THE PROBLEM — In the listing below, rename every "GUI agent" to "interface agent" and copy out every line again with nothing else changed.

PROVIDED ENTRIES —
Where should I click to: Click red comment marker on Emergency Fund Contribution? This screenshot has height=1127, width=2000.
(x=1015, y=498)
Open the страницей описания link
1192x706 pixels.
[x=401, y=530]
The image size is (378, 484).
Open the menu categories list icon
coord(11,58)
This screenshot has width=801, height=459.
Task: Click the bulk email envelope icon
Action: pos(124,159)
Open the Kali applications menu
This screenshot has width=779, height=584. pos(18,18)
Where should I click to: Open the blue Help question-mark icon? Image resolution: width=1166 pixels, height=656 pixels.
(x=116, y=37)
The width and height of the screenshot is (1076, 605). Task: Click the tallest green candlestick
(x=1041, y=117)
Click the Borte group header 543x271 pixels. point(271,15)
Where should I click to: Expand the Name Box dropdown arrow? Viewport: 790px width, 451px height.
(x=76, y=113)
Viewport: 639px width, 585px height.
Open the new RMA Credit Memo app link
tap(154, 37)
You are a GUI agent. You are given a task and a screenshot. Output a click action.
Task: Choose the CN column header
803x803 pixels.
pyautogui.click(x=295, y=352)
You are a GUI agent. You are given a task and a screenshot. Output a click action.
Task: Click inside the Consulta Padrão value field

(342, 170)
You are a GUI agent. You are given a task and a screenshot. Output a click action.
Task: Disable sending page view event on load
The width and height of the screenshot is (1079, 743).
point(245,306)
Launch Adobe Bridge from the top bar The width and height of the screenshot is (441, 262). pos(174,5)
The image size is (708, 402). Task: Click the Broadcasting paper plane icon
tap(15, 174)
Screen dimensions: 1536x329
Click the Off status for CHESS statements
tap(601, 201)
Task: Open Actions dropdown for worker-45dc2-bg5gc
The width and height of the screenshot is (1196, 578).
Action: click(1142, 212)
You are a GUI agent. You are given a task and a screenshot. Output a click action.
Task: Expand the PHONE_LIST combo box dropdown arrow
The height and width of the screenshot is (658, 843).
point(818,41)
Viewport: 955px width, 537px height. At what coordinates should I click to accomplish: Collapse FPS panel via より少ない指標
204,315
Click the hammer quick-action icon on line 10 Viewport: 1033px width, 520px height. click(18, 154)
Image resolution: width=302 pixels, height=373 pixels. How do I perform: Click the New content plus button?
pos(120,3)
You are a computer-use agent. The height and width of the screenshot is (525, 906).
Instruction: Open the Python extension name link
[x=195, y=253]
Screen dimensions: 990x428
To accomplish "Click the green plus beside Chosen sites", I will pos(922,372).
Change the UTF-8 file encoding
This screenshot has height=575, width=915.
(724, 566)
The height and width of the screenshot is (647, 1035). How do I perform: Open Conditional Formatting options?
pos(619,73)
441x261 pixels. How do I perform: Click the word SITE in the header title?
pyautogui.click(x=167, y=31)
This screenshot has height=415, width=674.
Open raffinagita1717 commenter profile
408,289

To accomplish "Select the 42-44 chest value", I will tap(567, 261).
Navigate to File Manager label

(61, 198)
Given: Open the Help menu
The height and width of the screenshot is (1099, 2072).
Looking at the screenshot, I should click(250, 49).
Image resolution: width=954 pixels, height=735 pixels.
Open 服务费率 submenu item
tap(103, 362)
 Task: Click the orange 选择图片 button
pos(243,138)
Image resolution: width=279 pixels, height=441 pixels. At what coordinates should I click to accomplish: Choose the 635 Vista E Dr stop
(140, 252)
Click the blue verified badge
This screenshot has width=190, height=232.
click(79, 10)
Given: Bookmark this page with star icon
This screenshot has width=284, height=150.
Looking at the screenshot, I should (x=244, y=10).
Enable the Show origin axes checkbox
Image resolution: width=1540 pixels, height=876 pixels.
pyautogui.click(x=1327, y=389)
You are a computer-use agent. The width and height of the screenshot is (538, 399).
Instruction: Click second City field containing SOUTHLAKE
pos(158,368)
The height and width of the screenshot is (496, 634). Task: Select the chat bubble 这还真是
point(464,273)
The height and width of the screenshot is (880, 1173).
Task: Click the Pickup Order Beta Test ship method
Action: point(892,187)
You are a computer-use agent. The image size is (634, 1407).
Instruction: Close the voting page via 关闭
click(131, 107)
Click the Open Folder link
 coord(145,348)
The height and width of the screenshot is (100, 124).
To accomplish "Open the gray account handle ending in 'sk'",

FULL SOLUTION —
Where should I click to: Click red comment marker on Emergency Fund Contribution? This screenshot has height=1127, width=2000.
(x=1015, y=498)
Open the страницей описания link
1192x706 pixels.
[x=401, y=530]
The image size is (378, 484).
Open the menu categories list icon
coord(11,58)
This screenshot has width=801, height=459.
Task: Click the bulk email envelope icon
Action: pos(124,159)
Open the Kali applications menu
This screenshot has width=779, height=584. pos(18,18)
Where should I click to: Open the blue Help question-mark icon? Image resolution: width=1166 pixels, height=656 pixels.
(x=116, y=37)
The width and height of the screenshot is (1076, 605). Task: Click the tallest green candlestick
(x=1041, y=117)
Click the Borte group header 543x271 pixels. point(271,15)
Where should I click to: Expand the Name Box dropdown arrow? Viewport: 790px width, 451px height.
(x=76, y=113)
Viewport: 639px width, 585px height.
Open the new RMA Credit Memo app link
tap(154, 37)
You are a interface agent. You are given a task and a screenshot. Output a click action.
Task: Choose the CN column header
803x803 pixels.
pyautogui.click(x=295, y=352)
You are a interface agent. You are given a task and a screenshot. Output a click action.
Task: Click inside the Consulta Padrão value field

(342, 170)
You are a interface agent. You are given a task and a screenshot. Output a click action.
Task: Disable sending page view event on load
The width and height of the screenshot is (1079, 743).
point(245,306)
Launch Adobe Bridge from the top bar The width and height of the screenshot is (441, 262). pos(174,5)
The image size is (708, 402). Task: Click the Broadcasting paper plane icon
tap(15, 174)
Screen dimensions: 1536x329
Click the Off status for CHESS statements
tap(601, 201)
Task: Open Actions dropdown for worker-45dc2-bg5gc
The width and height of the screenshot is (1196, 578).
Action: click(1142, 212)
You are a interface agent. You are given a task and a screenshot. Output a click action.
Task: Expand the PHONE_LIST combo box dropdown arrow
The height and width of the screenshot is (658, 843).
point(818,41)
Viewport: 955px width, 537px height. At what coordinates should I click to accomplish: Collapse FPS panel via より少ない指標
204,315
Click the hammer quick-action icon on line 10 Viewport: 1033px width, 520px height. click(18, 154)
Image resolution: width=302 pixels, height=373 pixels. How do I perform: Click the New content plus button?
pos(120,3)
You are a computer-use agent. The height and width of the screenshot is (525, 906).
Instruction: Open the Python extension name link
[x=195, y=253]
Screen dimensions: 990x428
To accomplish "Click the green plus beside Chosen sites", I will pos(922,372).
Change the UTF-8 file encoding
This screenshot has height=575, width=915.
(724, 566)
The height and width of the screenshot is (647, 1035). How do I perform: Open Conditional Formatting options?
pos(619,73)
441x261 pixels. How do I perform: Click the word SITE in the header title?
pyautogui.click(x=167, y=31)
This screenshot has height=415, width=674.
Open raffinagita1717 commenter profile
408,289

To accomplish "Select the 42-44 chest value", I will tap(567, 261).
Navigate to File Manager label

(61, 198)
Given: Open the Help menu
The height and width of the screenshot is (1099, 2072).
Looking at the screenshot, I should click(250, 49).
Image resolution: width=954 pixels, height=735 pixels.
Open 服务费率 submenu item
tap(103, 362)
 Task: Click the orange 选择图片 button
pos(243,138)
Image resolution: width=279 pixels, height=441 pixels. At what coordinates should I click to accomplish: Choose the 635 Vista E Dr stop
(140, 252)
Click the blue verified badge
This screenshot has width=190, height=232.
click(79, 10)
Given: Bookmark this page with star icon
This screenshot has width=284, height=150.
Looking at the screenshot, I should (x=244, y=10).
Enable the Show origin axes checkbox
Image resolution: width=1540 pixels, height=876 pixels.
pyautogui.click(x=1327, y=389)
You are a computer-use agent. The width and height of the screenshot is (538, 399).
Instruction: Click second City field containing SOUTHLAKE
pos(158,368)
The height and width of the screenshot is (496, 634). Task: Select the chat bubble 这还真是
point(464,273)
The height and width of the screenshot is (880, 1173).
Task: Click the Pickup Order Beta Test ship method
Action: point(892,187)
You are a computer-use agent. The image size is (634, 1407).
Instruction: Close the voting page via 关闭
click(131, 107)
Click the Open Folder link
 coord(145,348)
The height and width of the screenshot is (100, 124).
To accomplish "Open the gray account handle ending in 'sk'",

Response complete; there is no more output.